I do not support putting TLS into TCP.

It is a heavyweight, one size fits all, baggage laden protocol. Putting something complicated and baggage-laden into TCP is going to harm the overall goal of TCPINC - get some lightweight opportunistic encryption out there where we can, because the alternate is no security.

From an engineering perspective, putting TLS into TCP increases the chances of no security, IMHO.

iang



On 20/10/2015 17:49 pm, Mirja Kühlewind wrote:
Hi all,

please indicate if you support adoption of
draft-rescorla-tcpinc-tls-option-05 as a tcpinc working group item, or
not, by

     Monday, Nov 2, 2015.

draft-rescorla-tcpinc-tls-option is one candidate for tcpinc where the
first version of this draft was proposed more than a year ago. Verison
-04 was release about three weeks ago and specifies the TLS 1.3 profile
as well as the use of draft-rescorla-tcpinc-tls-option with tcp-eno.
Since then this draft received a lot of discussion. The lasted update
was provided yesterday, but only changes a few minor fixes.

Similar as before, if you do not support adoption of this document
because you think it is not in scope for the wg or has fundamental
technicals flaws and would therefore harm the goals of the wg, it would
be great if you could given some reasoning/explanation with your response.

_Written task:_
In the message about putting TLS into TCP, by what date were people asked to say whether they support adopting the draft as a working group item?

_Records shown:_
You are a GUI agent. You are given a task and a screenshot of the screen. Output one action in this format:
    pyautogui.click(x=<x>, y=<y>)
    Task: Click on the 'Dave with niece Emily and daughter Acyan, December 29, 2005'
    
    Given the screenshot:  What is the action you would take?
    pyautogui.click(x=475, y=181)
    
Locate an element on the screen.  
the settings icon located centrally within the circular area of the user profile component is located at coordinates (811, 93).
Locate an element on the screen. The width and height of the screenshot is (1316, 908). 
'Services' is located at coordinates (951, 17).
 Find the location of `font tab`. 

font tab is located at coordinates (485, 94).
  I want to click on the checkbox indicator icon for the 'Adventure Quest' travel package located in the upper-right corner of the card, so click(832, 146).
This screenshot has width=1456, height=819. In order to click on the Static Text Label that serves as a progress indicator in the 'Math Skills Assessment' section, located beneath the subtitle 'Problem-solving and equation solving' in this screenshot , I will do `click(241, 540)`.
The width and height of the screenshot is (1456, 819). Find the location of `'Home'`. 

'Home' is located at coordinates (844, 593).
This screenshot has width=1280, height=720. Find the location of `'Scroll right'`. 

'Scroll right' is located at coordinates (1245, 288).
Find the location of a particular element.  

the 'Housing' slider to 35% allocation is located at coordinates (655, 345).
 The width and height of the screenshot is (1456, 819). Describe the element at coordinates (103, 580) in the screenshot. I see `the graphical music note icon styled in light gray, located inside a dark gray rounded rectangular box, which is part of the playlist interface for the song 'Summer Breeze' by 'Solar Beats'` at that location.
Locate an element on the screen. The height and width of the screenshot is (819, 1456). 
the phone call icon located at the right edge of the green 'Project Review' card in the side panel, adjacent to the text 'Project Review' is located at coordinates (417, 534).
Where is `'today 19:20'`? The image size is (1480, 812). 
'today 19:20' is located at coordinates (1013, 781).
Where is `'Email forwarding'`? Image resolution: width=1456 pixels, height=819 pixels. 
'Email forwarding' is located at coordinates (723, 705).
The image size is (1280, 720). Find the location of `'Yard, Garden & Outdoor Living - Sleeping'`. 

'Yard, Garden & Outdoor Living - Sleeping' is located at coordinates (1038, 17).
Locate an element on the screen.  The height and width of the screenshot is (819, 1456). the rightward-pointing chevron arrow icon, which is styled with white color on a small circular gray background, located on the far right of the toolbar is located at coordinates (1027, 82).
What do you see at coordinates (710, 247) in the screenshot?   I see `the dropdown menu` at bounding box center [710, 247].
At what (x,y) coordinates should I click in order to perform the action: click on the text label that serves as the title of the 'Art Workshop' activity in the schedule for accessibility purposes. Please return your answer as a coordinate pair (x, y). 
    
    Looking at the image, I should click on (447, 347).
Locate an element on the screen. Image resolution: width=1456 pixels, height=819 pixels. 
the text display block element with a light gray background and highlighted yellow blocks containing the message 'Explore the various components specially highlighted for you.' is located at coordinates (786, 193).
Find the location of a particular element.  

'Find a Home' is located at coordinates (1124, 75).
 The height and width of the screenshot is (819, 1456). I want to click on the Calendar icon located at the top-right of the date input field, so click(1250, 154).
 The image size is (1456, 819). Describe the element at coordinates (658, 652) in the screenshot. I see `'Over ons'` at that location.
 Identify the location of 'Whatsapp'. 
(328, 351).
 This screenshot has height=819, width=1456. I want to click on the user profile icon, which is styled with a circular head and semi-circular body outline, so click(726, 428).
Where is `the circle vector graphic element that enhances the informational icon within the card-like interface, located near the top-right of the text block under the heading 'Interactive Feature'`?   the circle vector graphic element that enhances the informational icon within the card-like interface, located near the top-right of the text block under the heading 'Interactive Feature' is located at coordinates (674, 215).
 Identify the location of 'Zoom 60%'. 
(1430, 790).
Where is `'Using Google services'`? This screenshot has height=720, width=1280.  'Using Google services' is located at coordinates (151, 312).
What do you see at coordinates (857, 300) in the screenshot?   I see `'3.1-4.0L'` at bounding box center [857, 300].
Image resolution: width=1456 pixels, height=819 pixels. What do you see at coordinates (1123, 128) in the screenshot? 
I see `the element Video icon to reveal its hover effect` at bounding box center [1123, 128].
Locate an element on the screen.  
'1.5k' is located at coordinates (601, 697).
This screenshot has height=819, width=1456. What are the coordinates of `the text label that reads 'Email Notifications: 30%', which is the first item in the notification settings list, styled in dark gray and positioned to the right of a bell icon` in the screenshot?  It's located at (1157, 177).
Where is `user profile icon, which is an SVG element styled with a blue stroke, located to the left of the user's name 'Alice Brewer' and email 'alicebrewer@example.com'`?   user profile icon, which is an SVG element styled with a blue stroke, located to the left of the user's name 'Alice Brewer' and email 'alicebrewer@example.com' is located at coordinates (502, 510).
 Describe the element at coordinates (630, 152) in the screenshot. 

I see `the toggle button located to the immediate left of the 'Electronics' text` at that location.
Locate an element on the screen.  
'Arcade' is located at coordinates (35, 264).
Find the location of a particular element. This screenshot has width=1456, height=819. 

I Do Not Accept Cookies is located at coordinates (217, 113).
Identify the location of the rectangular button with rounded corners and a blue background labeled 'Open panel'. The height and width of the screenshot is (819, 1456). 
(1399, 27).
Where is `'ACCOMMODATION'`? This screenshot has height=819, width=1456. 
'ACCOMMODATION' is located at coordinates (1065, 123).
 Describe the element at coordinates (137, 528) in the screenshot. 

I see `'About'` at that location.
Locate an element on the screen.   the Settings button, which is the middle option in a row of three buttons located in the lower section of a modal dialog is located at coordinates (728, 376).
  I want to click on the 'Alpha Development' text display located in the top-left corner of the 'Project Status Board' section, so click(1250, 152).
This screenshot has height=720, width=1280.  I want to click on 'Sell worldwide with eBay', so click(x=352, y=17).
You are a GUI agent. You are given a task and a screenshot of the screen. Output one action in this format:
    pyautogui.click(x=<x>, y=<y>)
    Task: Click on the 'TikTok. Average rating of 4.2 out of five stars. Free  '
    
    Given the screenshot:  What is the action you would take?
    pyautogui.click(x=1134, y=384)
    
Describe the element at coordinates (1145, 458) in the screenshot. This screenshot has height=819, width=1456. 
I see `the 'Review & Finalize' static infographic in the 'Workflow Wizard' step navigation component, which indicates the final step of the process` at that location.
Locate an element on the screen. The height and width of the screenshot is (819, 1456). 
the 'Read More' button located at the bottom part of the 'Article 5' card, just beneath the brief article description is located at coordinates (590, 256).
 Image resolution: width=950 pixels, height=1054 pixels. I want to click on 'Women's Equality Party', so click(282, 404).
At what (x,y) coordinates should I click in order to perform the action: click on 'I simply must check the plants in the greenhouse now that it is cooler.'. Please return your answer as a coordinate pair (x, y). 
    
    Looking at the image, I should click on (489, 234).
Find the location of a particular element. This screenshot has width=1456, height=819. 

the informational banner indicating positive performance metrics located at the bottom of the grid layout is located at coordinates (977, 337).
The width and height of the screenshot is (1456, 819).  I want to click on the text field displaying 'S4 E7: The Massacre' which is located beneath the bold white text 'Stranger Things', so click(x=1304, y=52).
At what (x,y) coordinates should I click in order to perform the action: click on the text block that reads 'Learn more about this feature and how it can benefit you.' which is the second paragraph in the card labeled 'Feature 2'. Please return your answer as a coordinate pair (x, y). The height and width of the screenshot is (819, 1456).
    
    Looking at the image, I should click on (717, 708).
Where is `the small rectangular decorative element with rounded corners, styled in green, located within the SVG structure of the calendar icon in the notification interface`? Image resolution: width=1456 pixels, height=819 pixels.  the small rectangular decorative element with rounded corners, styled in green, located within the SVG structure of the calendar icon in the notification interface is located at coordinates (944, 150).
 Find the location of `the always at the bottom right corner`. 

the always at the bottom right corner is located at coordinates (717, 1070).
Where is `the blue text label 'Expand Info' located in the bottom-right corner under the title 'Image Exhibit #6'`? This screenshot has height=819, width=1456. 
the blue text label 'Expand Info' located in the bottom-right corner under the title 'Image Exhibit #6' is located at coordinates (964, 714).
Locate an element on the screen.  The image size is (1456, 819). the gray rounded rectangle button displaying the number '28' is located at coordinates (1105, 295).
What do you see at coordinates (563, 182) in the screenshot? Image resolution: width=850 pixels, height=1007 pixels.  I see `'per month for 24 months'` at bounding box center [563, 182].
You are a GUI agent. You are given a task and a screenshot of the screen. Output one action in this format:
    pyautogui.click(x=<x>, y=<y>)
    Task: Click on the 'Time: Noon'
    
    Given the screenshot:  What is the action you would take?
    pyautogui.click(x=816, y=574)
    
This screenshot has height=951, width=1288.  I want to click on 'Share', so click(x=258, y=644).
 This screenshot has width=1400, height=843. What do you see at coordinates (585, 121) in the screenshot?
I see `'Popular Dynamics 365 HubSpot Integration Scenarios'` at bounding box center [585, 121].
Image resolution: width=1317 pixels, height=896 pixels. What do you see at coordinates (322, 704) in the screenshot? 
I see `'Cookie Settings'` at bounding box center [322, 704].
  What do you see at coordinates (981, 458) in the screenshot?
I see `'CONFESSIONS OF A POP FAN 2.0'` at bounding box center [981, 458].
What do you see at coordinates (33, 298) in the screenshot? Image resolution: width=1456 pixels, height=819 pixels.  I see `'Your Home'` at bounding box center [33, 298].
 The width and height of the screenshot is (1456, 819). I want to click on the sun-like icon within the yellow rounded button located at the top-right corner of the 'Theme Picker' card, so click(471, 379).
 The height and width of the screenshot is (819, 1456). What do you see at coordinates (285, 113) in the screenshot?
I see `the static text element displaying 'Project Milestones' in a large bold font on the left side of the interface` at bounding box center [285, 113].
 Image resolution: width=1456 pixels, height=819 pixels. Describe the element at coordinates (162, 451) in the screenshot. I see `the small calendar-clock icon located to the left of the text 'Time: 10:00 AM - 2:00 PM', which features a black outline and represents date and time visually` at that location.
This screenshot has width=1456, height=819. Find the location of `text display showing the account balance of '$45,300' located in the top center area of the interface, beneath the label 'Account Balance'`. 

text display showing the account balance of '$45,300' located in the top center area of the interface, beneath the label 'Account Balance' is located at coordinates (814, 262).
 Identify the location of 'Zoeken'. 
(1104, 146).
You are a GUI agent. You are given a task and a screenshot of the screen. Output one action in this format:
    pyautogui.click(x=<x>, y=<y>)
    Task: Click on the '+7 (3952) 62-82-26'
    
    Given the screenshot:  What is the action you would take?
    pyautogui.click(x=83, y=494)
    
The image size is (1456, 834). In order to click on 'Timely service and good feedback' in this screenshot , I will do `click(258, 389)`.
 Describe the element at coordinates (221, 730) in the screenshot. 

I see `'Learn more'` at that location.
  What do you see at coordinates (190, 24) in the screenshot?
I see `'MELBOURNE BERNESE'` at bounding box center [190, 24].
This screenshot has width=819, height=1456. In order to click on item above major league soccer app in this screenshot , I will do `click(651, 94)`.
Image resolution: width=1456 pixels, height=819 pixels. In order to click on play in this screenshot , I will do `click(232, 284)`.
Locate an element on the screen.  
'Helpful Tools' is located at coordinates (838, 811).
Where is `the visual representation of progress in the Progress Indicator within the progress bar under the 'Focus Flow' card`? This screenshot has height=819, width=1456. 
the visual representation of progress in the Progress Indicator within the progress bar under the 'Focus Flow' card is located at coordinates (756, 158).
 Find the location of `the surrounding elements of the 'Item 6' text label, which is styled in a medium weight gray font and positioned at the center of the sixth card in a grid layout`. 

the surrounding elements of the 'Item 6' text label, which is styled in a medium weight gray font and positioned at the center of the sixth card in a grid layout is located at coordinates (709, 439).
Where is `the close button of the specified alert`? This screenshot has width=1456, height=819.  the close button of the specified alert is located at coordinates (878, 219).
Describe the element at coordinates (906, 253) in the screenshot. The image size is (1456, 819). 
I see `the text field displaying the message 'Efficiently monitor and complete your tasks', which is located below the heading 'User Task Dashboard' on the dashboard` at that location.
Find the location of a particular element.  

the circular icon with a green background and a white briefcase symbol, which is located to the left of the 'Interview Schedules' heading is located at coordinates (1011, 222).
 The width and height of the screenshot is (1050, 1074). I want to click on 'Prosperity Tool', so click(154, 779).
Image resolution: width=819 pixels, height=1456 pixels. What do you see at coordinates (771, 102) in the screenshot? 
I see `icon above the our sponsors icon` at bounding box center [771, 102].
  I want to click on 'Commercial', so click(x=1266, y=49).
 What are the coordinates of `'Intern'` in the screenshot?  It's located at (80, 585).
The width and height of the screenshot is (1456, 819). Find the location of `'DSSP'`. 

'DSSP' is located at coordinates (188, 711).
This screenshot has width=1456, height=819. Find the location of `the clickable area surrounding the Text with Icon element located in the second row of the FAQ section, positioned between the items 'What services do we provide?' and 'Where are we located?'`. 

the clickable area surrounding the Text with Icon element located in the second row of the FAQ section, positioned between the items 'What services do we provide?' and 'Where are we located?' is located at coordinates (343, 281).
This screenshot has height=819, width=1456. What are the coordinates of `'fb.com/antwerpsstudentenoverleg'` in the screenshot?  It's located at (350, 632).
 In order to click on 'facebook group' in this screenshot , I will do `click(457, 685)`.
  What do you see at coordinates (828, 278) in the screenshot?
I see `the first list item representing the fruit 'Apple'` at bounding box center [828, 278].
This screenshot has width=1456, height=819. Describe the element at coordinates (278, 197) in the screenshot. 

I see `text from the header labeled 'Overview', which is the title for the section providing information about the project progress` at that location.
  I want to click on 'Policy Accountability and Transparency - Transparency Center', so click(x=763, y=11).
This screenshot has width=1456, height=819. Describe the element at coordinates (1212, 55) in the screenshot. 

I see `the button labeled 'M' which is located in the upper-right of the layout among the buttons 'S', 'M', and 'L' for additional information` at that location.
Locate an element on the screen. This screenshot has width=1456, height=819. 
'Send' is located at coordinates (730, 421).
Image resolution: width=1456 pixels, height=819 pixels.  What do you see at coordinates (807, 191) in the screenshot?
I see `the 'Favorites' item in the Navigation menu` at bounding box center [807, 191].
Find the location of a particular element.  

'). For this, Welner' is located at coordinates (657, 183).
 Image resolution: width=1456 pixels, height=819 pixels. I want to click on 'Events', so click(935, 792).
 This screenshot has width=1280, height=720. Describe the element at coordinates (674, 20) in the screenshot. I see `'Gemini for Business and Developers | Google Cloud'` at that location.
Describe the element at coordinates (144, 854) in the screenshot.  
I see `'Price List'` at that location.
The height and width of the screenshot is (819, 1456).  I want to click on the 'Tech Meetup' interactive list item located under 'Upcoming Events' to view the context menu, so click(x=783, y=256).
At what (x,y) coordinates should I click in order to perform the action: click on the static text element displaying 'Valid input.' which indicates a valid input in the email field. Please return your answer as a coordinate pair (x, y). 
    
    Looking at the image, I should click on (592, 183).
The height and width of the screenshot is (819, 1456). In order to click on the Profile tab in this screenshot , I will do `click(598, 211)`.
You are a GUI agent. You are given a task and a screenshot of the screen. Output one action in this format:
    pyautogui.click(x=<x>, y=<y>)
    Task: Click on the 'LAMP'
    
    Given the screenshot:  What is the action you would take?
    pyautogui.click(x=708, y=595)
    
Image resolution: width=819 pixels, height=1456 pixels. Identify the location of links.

_Response to this task:_
Monday, Nov 2, 2015.